Reabilitação e integração na comunidade
A medicação é apenas uma variável na equação. Todos estão de acordo quando o psiquiatra Fernando Esteves afirma que a “ocupação é fundamental para reabilitar e evitar a degradação intelectual do doente”. E ocupação não falta no Pisão: jardinagem, carpintaria, pintura, teatro, culinária, dança e movimento, tecelagem e, mais recentemente, futebol. Um sem fim de atividades, adequadas às necessidades de cada utente e à capacidade da equipa do CASP, que não para de crescer. Em 2016, o departamento de animação sociocultural veio complementar o trabalho desenvolvido no centro de atividades ocupacionais Casa do Sol (para 25 utentes), com atividades livres, sem calendário definido, que se adaptam à vontade de cada um.
“Este projeto é direcionado a pessoas mais dependentes, com dificuldades motoras e/ou de comunicação. Acolhemos todos e trabalhamos competências sociais para que tenham um comportamento mais adequado ao contexto e às pessoas”, explica a animadora Cláudia Dias.
Durante o ateliê de pintura, a concentração está ao rubro. As horas voam e o gesto primitivo, que conduz o pincel sem premeditação, revela ideias nunca exteriorizadas. “É a minha forma de comunicar, de me exprimir, sinto-me livre, vou conduzindo as cores e movimento das linhas”, conta um dos alunos, numa pausa entre pinceladas. Por instantes, a doença passa para segundo plano e o rosto é resgatado da apatia. “Mesmo nós que somos saudáveis se ficarmos a olhar para uma parede em branco o dia todo ficamos doentes, não é?”, lembra a animadora.
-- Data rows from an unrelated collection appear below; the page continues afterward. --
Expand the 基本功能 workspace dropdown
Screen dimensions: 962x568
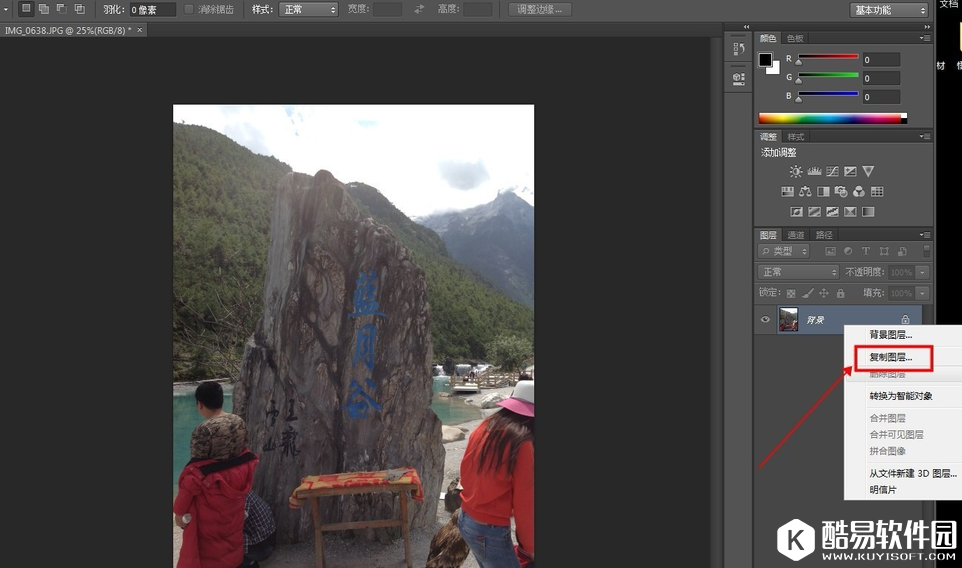(889, 10)
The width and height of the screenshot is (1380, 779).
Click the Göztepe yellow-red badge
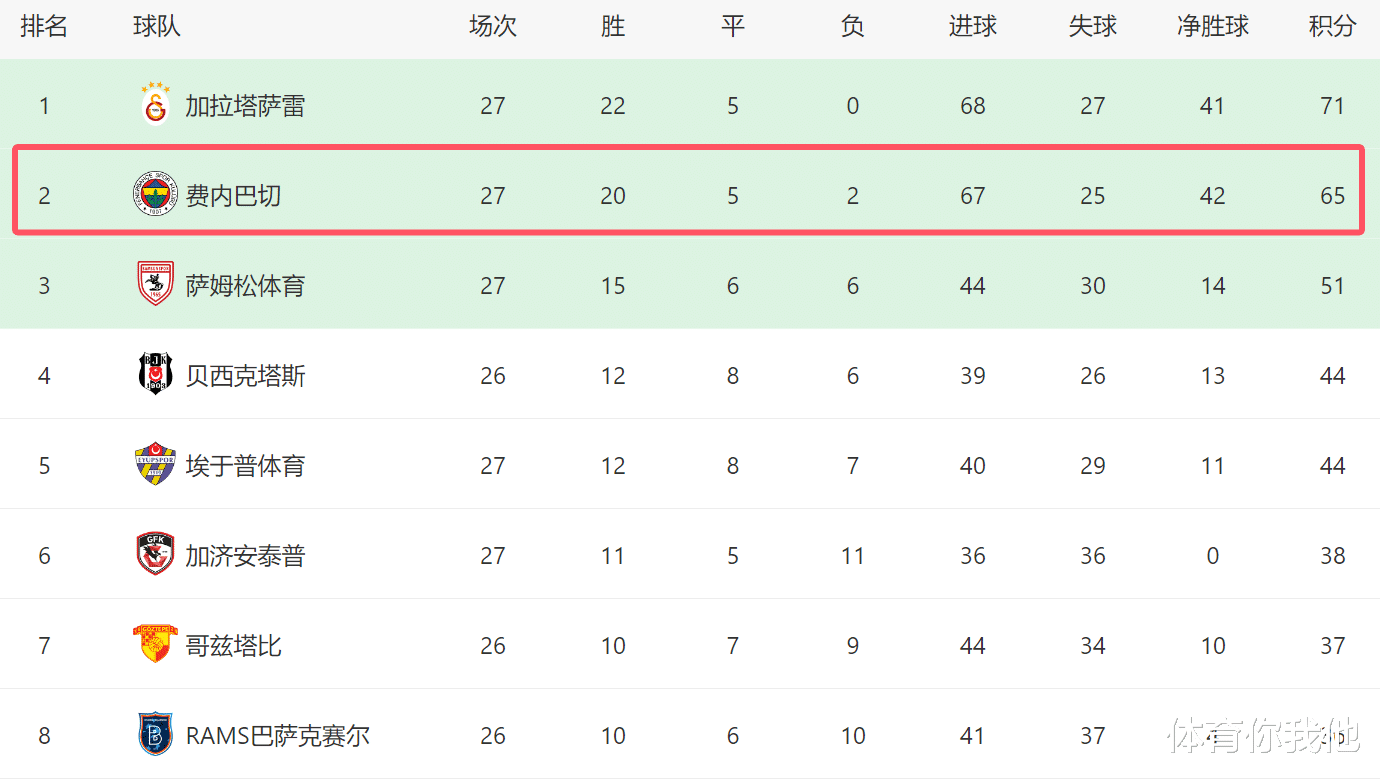(155, 644)
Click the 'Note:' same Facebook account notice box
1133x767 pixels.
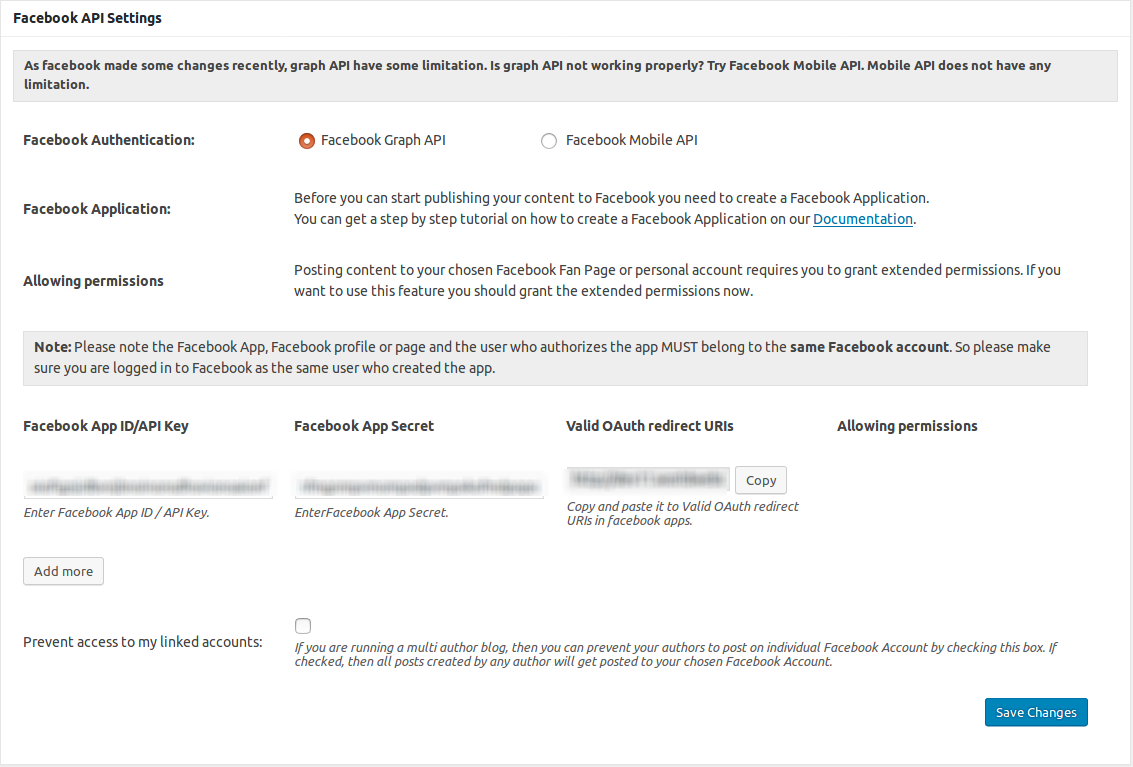tap(555, 357)
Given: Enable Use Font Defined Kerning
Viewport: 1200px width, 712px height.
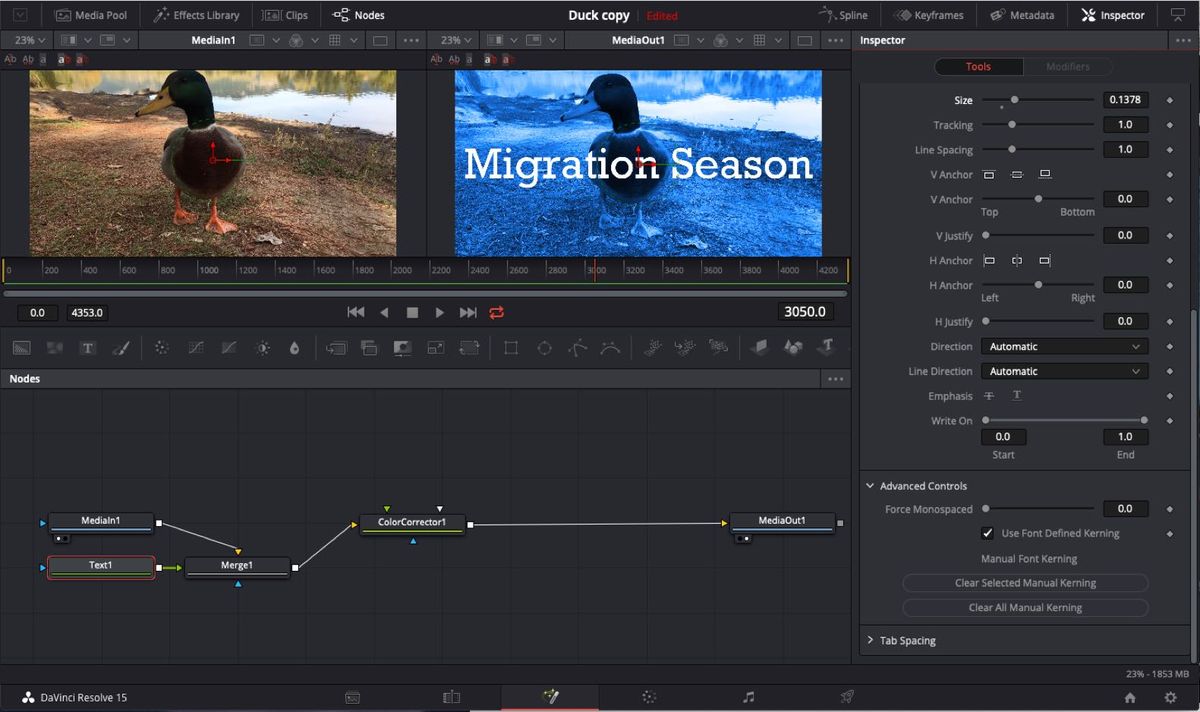Looking at the screenshot, I should point(989,533).
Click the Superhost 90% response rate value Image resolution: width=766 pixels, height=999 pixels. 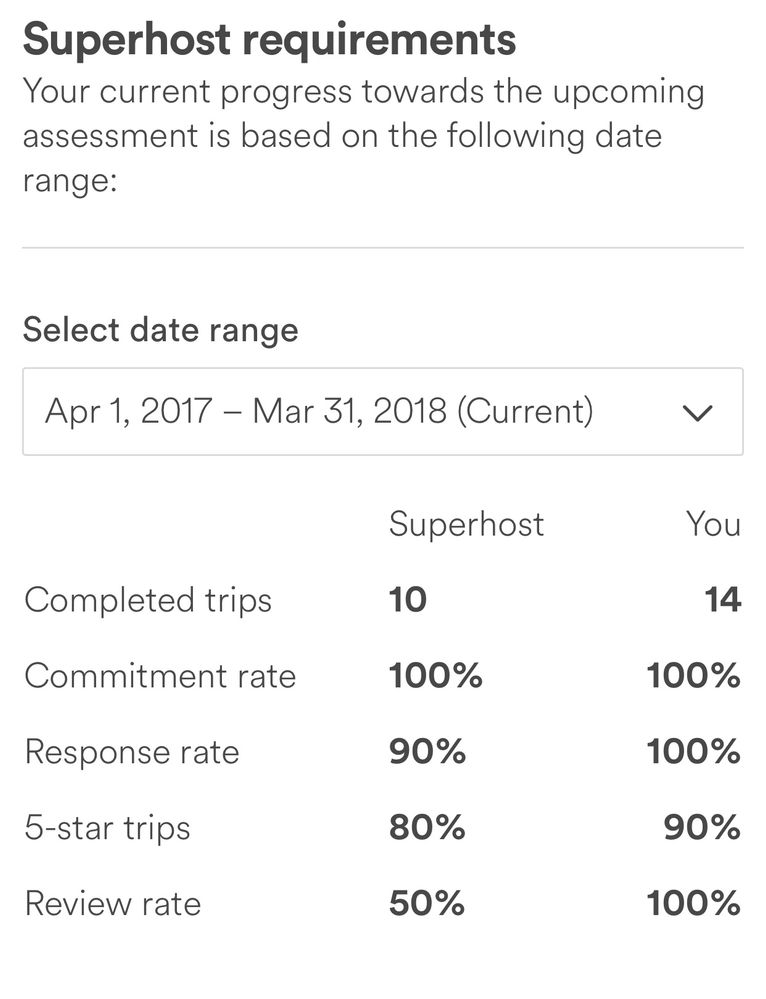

A estadia no Pisão é quase sempre longa porque se tratam de doentes crónicos e, na maioria dos casos, dependentes, cujas famílias não têm suporte financeiro nem cuidados adequados na comunidade, para garantir o acompanhamento a longo prazo. A população residente no centro é maioritariamente masculina (80%), com 65 mulheres e 275 homens, diagnosticados com esquizofrenia, debilidade mental, personalidades antissociais associadas a alcoolismo e perturbações bipolares, a que se juntam doenças cardíacas, hipertensão, diabetes e outras.
A insuficiente resposta de cuidados de saúde primários e cuidados continuados, em saúde mental, assim como a falta de articulação com estruturas de apoio social, limita o tratamento, reabilitação e integração destes doentes na sociedade, como revela o mais recente estudo do Conselho Nacional de Saúde divulgado no final de 2019, “Sem mais tempo a perder – Saúde mental em Portugal: um desafio para a próxima década”. Refletindo sobre este cenário, o psiquiatra Fernando Esteves, que soma 20 anos de experiência no CASP, acredita que a evolução passa por uma aposta na reabilitação e humanização dos cuidados, que encara o doente mental como pessoa e não como objeto. Este tipo de instituição não é o ideal, porque o ideal seria a reinserção familiar, mas é positiva porque dá um sentido à vida das pessoas”.